Avant d’être romancier, Nathan Filer a été infirmier psychiatrique pendant dix ans : c’est de cette expérience probablement à la fois éprouvante et émouvante que se nourrit Contrecoups, son premier roman. Et c’est une belle réussite que cette entrée en littérature : lauréat du prix Costa, Nathan Filer nous offre un texte sensible, au ton toujours très juste. Il nous plonge au cœur d’une relation fraternelle torturée, en donnant la parole à Matthew, un narrateur touchant de réalisme.
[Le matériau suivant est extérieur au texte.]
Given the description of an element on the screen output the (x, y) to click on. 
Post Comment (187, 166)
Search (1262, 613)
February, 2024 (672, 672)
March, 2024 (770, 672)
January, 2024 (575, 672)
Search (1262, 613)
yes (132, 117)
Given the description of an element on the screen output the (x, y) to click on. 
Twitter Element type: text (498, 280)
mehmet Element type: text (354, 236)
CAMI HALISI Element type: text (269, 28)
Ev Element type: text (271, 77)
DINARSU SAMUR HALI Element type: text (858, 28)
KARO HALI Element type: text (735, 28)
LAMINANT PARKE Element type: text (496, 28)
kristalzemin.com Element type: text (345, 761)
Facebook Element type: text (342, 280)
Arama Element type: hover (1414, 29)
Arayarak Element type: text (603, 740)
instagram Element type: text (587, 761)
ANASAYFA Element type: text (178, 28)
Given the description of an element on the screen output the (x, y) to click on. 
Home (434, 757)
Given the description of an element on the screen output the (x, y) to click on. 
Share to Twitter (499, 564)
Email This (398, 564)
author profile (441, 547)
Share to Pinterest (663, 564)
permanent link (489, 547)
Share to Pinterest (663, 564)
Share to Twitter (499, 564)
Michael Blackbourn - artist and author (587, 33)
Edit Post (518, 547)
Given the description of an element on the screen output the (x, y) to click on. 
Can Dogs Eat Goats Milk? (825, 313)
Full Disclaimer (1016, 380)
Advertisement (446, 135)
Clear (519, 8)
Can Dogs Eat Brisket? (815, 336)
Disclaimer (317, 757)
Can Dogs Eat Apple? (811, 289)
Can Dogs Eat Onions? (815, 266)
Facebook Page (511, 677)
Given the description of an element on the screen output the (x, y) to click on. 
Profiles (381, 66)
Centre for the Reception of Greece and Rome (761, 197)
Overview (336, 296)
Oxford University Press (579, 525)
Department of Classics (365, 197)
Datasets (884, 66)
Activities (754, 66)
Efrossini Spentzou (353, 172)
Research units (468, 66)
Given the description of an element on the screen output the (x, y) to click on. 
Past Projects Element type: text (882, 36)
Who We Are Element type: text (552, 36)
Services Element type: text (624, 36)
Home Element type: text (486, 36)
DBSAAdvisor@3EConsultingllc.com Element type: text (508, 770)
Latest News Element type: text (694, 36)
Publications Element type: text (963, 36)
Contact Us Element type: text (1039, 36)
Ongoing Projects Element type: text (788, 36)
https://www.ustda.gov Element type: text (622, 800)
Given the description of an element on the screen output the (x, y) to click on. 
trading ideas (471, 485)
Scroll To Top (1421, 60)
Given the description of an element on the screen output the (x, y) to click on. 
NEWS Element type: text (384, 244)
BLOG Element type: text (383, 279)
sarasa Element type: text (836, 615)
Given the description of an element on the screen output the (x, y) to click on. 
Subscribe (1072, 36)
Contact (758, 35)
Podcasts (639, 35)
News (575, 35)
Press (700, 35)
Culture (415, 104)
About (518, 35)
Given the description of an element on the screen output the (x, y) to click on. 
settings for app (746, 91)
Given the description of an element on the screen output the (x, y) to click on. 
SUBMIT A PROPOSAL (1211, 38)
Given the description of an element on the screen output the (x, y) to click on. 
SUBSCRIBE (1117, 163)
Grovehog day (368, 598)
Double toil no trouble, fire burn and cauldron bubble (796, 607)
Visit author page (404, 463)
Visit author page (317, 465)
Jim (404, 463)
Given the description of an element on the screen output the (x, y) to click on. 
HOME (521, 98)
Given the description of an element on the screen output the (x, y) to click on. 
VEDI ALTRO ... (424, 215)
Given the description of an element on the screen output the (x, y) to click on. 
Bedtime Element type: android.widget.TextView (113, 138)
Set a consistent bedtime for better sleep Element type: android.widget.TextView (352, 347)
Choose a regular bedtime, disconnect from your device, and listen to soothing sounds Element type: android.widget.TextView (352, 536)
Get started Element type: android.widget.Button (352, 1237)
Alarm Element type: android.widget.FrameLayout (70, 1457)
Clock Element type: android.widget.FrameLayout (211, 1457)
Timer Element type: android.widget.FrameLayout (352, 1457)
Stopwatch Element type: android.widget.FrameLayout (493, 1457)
Matthew a dix-neuf ans, et cela fait dix ans qu’il vit avec la mort de son frère Simon. Hanté par cette disparition, par la culpabilité d’être le survivant, Matthew souffre d’une maladie qu’on appelle la schizophrénie. Pour l’exorciser, il dessine et écrit son histoire. C’est cette histoire que nous découvrons dans ce roman.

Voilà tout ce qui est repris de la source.